• **What is required**:
Please reproduce the lines from the one containing "Click the Mark name link" through the end of the data below exactly as they stand, and omit all pictures.

Provided data Block Start

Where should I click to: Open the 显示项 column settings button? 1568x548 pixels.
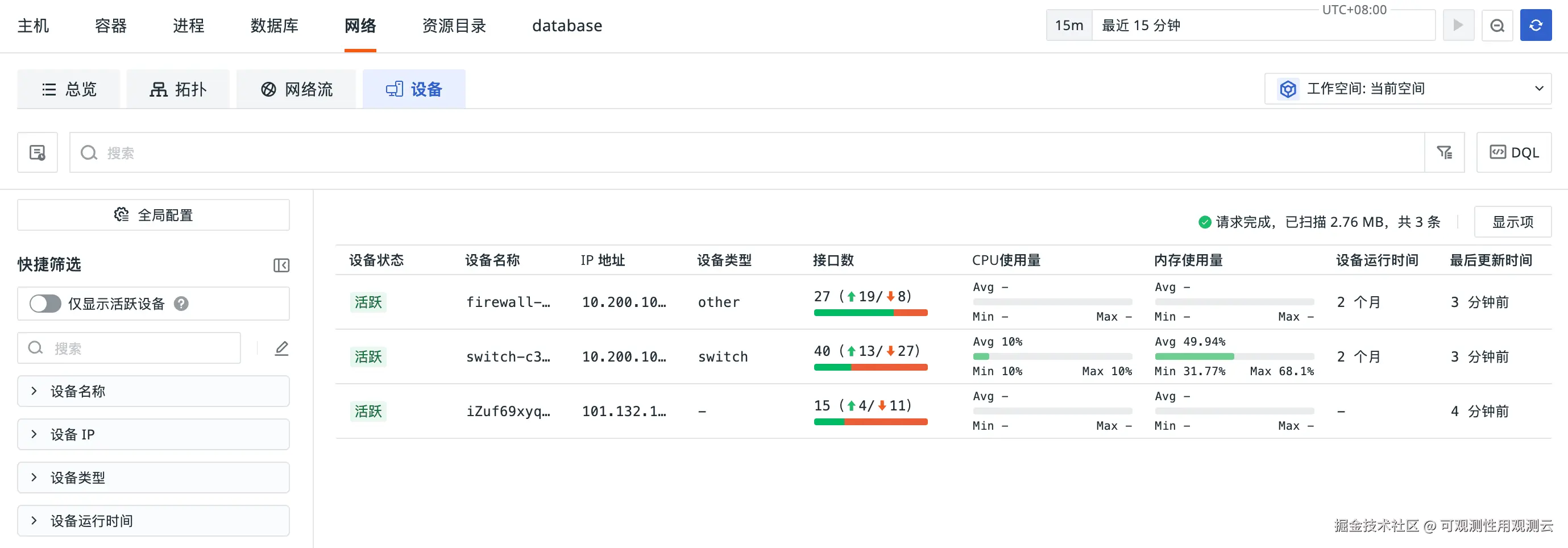[x=1513, y=222]
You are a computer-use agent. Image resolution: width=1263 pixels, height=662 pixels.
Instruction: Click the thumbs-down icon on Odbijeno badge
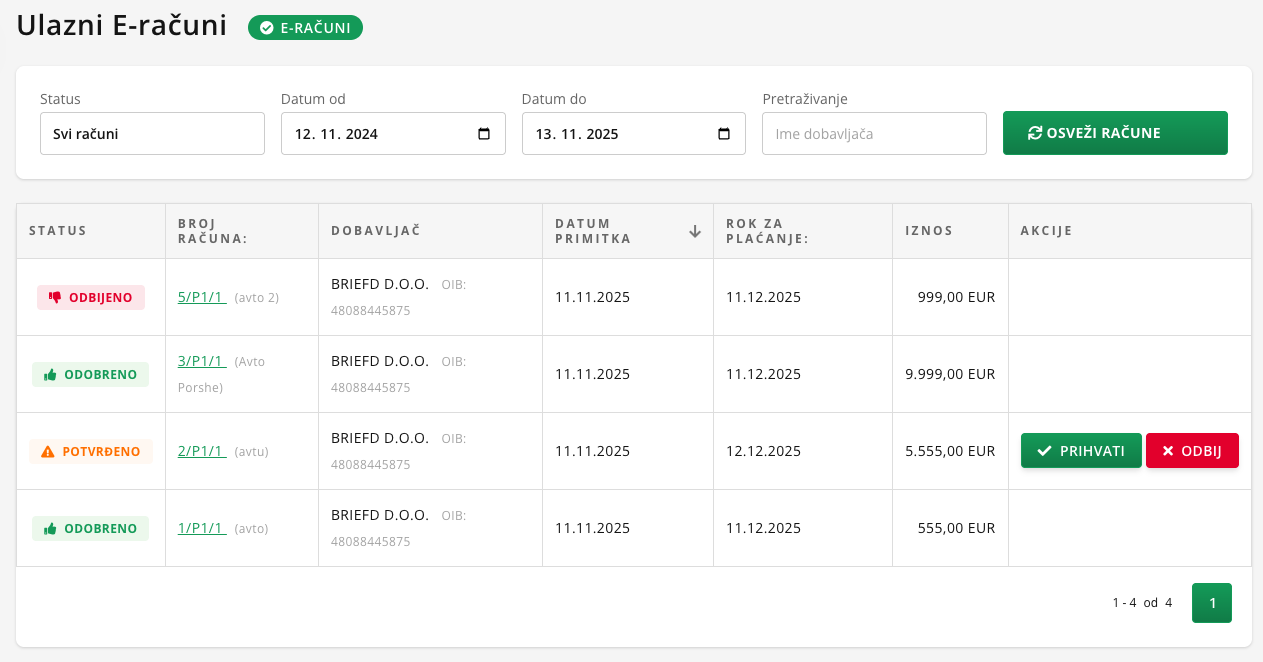pyautogui.click(x=55, y=297)
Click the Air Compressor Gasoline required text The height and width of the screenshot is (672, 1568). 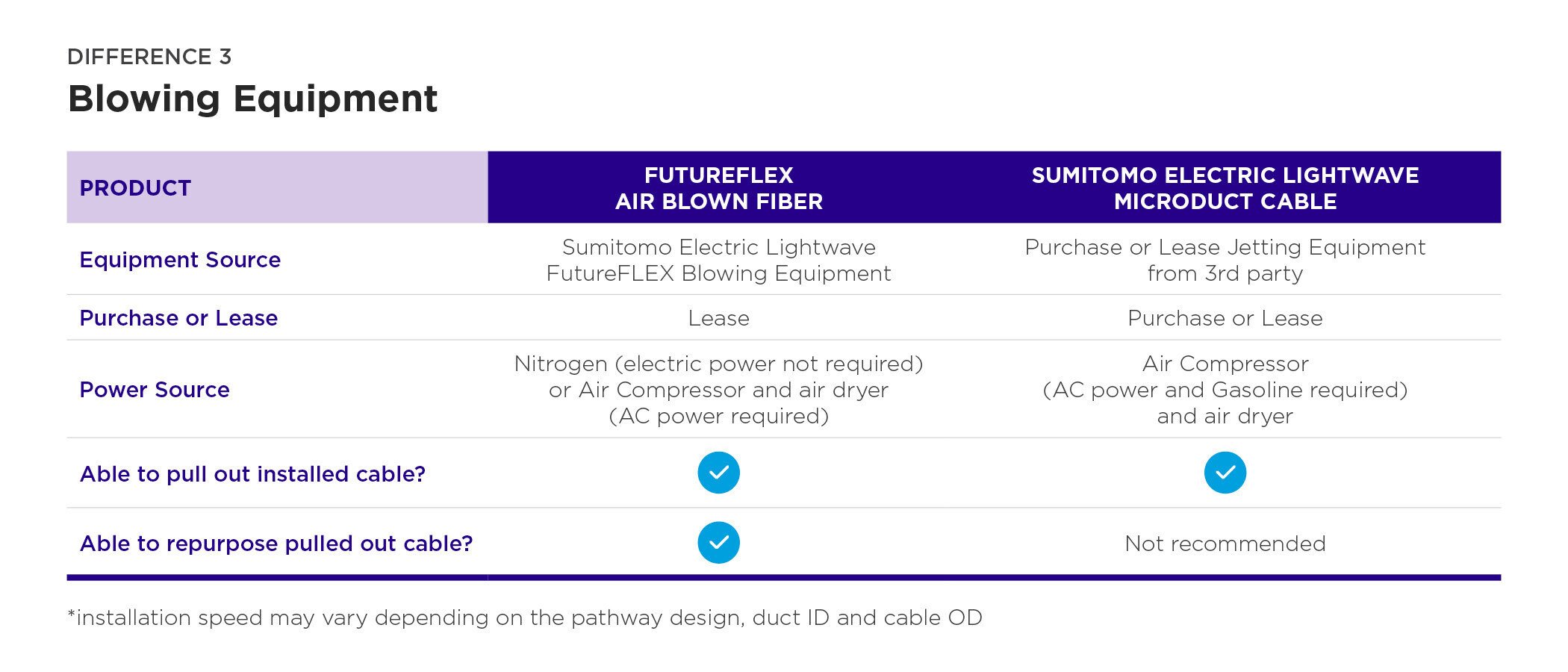coord(1225,390)
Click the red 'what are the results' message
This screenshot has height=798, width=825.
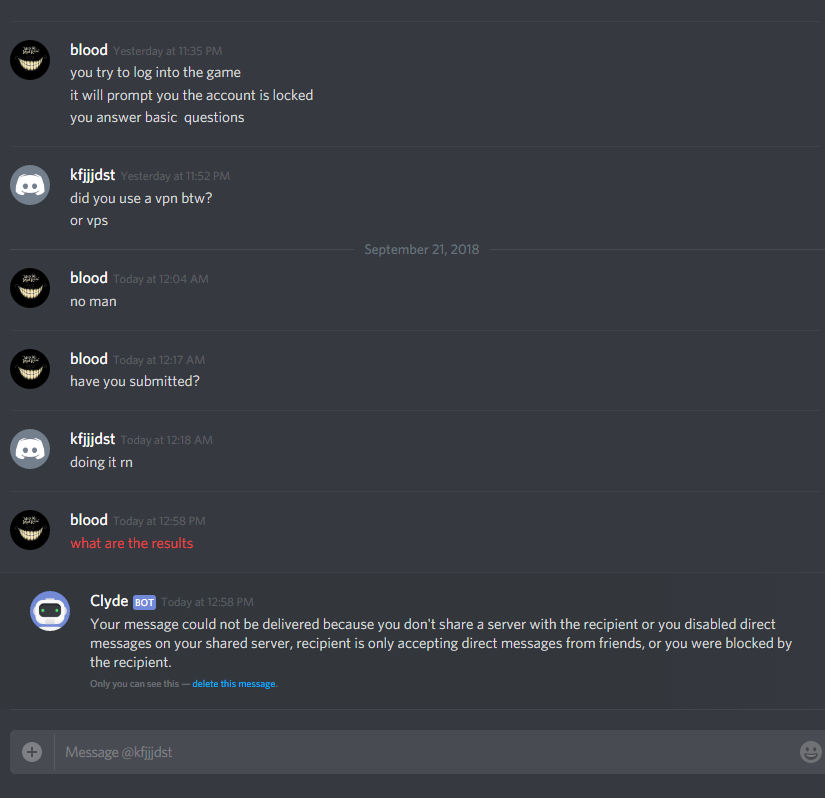132,543
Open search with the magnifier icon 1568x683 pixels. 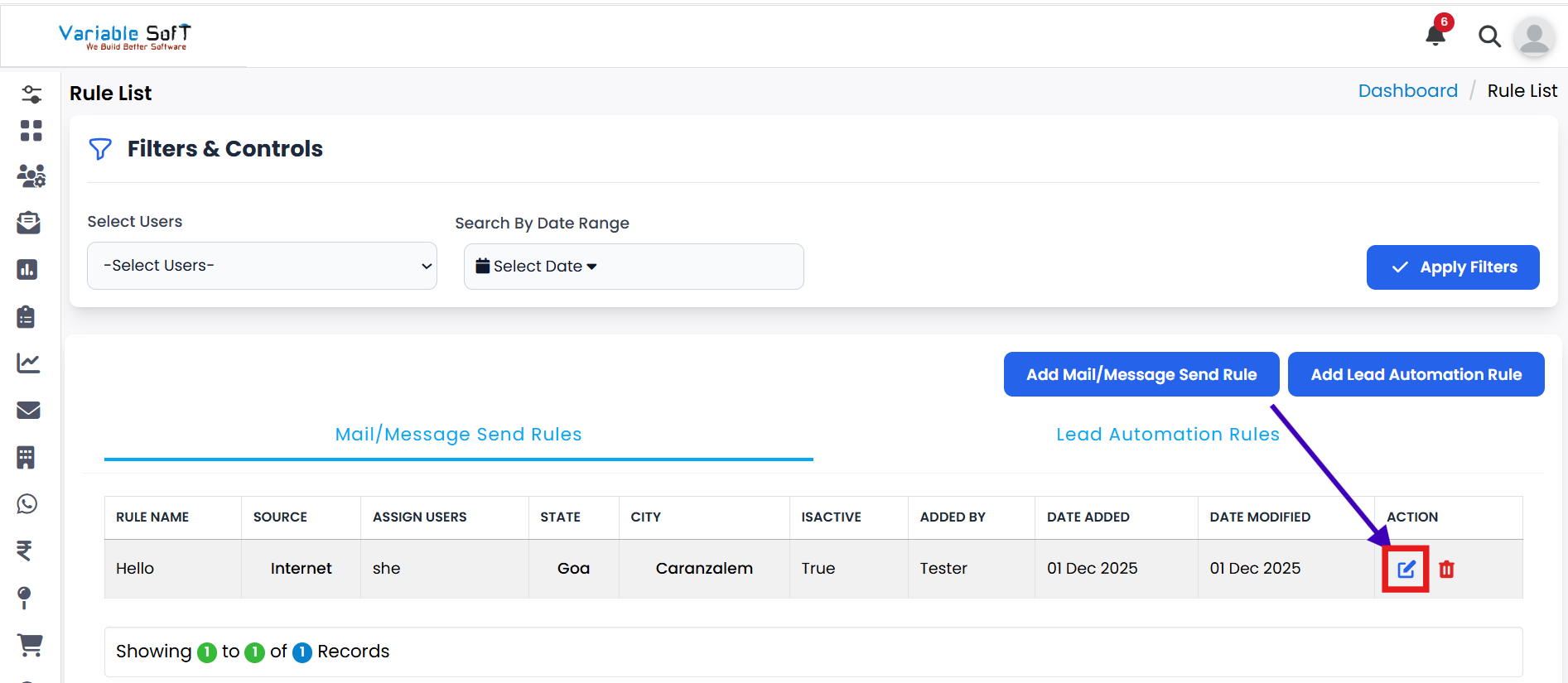1489,36
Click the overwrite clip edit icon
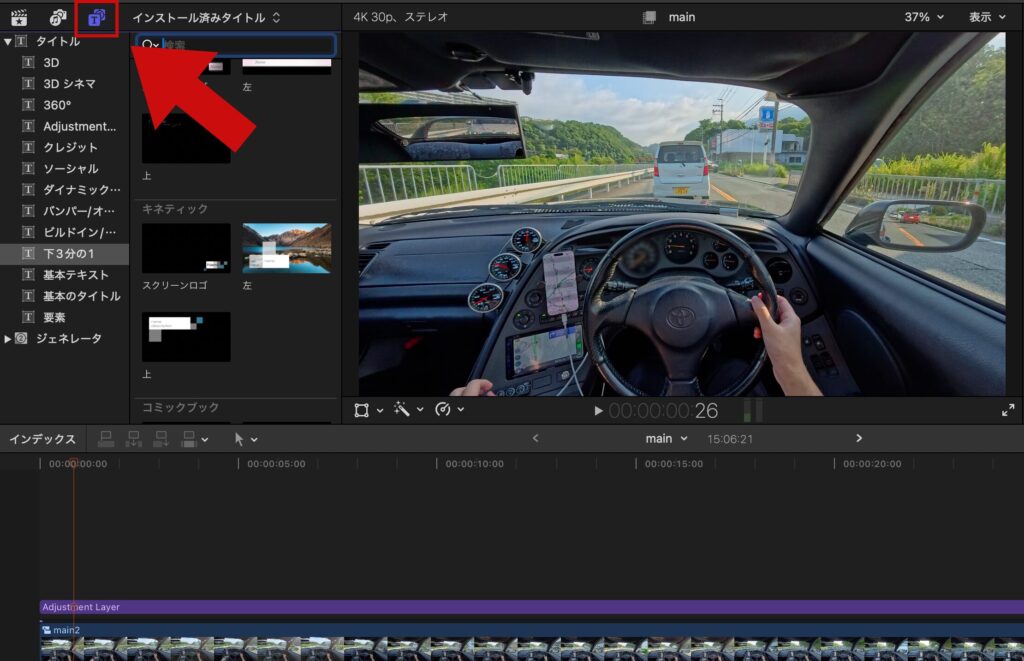1024x661 pixels. (x=187, y=439)
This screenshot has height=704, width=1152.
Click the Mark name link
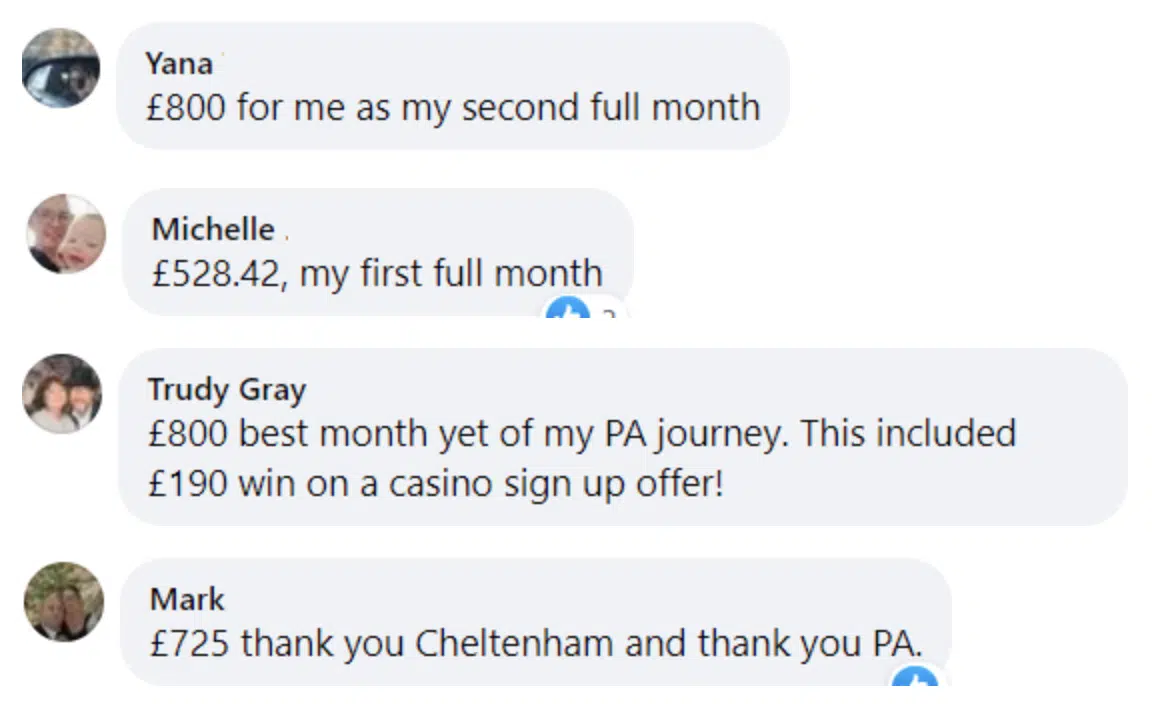coord(187,599)
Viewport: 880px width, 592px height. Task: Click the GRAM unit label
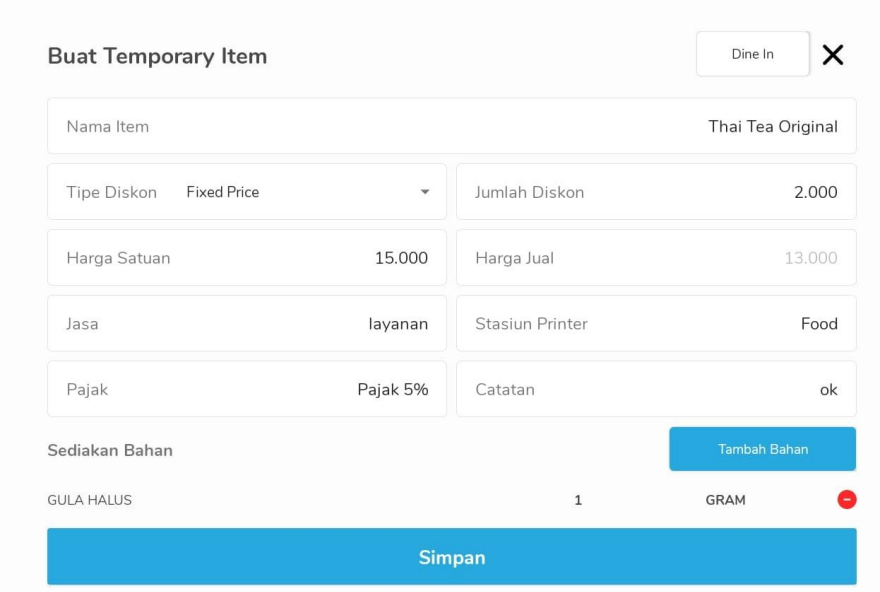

Provided data Block End

• **Task output**:
Click the Mark name link
coord(187,599)
Viewport: 880px width, 592px height. Task: Click the GRAM unit label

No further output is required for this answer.